Exercise details:
Copy every one of the following items word for word, changing nothing.
● ● ●
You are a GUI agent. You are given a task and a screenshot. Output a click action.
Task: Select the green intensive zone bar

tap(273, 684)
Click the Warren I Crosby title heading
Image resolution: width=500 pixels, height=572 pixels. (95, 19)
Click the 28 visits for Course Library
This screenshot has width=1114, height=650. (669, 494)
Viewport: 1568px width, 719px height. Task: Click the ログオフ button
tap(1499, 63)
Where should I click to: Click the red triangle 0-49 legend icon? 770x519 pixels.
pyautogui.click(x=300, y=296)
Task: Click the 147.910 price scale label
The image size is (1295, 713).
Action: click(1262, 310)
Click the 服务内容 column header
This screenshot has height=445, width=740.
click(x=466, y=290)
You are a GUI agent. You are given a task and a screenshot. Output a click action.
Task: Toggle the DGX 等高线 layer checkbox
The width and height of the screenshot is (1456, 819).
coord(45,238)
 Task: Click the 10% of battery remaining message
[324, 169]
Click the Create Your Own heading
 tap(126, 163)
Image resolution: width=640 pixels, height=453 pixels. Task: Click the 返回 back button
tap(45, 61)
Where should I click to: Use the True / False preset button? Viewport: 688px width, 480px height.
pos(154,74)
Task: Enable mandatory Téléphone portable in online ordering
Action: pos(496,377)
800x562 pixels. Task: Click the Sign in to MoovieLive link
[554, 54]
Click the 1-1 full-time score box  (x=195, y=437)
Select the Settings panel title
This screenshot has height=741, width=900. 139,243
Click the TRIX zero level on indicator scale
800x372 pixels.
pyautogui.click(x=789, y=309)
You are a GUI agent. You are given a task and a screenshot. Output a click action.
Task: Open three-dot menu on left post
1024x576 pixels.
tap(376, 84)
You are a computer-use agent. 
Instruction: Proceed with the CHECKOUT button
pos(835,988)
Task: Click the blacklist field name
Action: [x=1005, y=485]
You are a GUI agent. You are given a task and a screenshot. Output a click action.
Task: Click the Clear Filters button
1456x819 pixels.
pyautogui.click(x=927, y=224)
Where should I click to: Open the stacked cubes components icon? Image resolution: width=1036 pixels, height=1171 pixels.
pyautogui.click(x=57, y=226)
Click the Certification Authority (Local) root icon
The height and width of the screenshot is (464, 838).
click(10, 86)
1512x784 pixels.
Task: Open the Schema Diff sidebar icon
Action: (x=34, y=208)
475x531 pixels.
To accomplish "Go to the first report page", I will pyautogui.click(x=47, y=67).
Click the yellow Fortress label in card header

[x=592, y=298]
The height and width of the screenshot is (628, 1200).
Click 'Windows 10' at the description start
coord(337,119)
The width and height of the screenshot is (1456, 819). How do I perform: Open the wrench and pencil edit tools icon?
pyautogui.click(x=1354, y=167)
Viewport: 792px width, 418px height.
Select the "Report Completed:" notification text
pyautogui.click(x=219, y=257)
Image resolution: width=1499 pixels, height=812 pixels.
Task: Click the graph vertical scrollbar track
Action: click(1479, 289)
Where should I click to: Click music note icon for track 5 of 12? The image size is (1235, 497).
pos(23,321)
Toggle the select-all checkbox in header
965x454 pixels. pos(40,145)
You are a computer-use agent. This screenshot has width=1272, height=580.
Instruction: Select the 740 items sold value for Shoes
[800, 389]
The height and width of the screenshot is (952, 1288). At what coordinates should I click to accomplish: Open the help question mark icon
● ● ●
Result of the exercise:
You are a GUI agent. You are given a task and a screenshot. Output a click action.
Task: Select the green intensive zone bar

tap(273, 684)
Click the Warren I Crosby title heading
Image resolution: width=500 pixels, height=572 pixels. (95, 19)
Click the 28 visits for Course Library
This screenshot has width=1114, height=650. (669, 494)
Viewport: 1568px width, 719px height. Task: Click the ログオフ button
tap(1499, 63)
Where should I click to: Click the red triangle 0-49 legend icon? 770x519 pixels.
pyautogui.click(x=300, y=296)
Task: Click the 147.910 price scale label
The image size is (1295, 713).
Action: click(1262, 310)
Click the 服务内容 column header
This screenshot has height=445, width=740.
click(x=466, y=290)
You are a GUI agent. You are given a task and a screenshot. Output a click action.
Task: Toggle the DGX 等高线 layer checkbox
The width and height of the screenshot is (1456, 819).
coord(45,238)
 Task: Click the 10% of battery remaining message
[324, 169]
Click the Create Your Own heading
 tap(126, 163)
Image resolution: width=640 pixels, height=453 pixels. Task: Click the 返回 back button
tap(45, 61)
Where should I click to: Use the True / False preset button? Viewport: 688px width, 480px height.
pos(154,74)
Task: Enable mandatory Téléphone portable in online ordering
Action: pos(496,377)
800x562 pixels. Task: Click the Sign in to MoovieLive link
[554, 54]
Click the 1-1 full-time score box  (x=195, y=437)
Select the Settings panel title
This screenshot has height=741, width=900. 139,243
Click the TRIX zero level on indicator scale
800x372 pixels.
pyautogui.click(x=789, y=309)
You are a GUI agent. You are given a task and a screenshot. Output a click action.
Task: Open three-dot menu on left post
1024x576 pixels.
tap(376, 84)
You are a computer-use agent. 
Instruction: Proceed with the CHECKOUT button
pos(835,988)
Task: Click the blacklist field name
Action: [x=1005, y=485]
You are a GUI agent. You are given a task and a screenshot. Output a click action.
Task: Click the Clear Filters button
1456x819 pixels.
pyautogui.click(x=927, y=224)
Where should I click to: Open the stacked cubes components icon? Image resolution: width=1036 pixels, height=1171 pixels.
pyautogui.click(x=57, y=226)
Click the Certification Authority (Local) root icon
The height and width of the screenshot is (464, 838).
click(10, 86)
1512x784 pixels.
Task: Open the Schema Diff sidebar icon
Action: (x=34, y=208)
475x531 pixels.
To accomplish "Go to the first report page", I will pyautogui.click(x=47, y=67).
Click the yellow Fortress label in card header

[x=592, y=298]
The height and width of the screenshot is (628, 1200).
Click 'Windows 10' at the description start
coord(337,119)
The width and height of the screenshot is (1456, 819). How do I perform: Open the wrench and pencil edit tools icon?
pyautogui.click(x=1354, y=167)
Viewport: 792px width, 418px height.
Select the "Report Completed:" notification text
pyautogui.click(x=219, y=257)
Image resolution: width=1499 pixels, height=812 pixels.
Task: Click the graph vertical scrollbar track
Action: click(1479, 289)
Where should I click to: Click music note icon for track 5 of 12? The image size is (1235, 497).
pos(23,321)
Toggle the select-all checkbox in header
965x454 pixels. pos(40,145)
You are a computer-use agent. This screenshot has width=1272, height=580.
Instruction: Select the 740 items sold value for Shoes
[800, 389]
The height and width of the screenshot is (952, 1288). At what coordinates should I click to accomplish: Open the help question mark icon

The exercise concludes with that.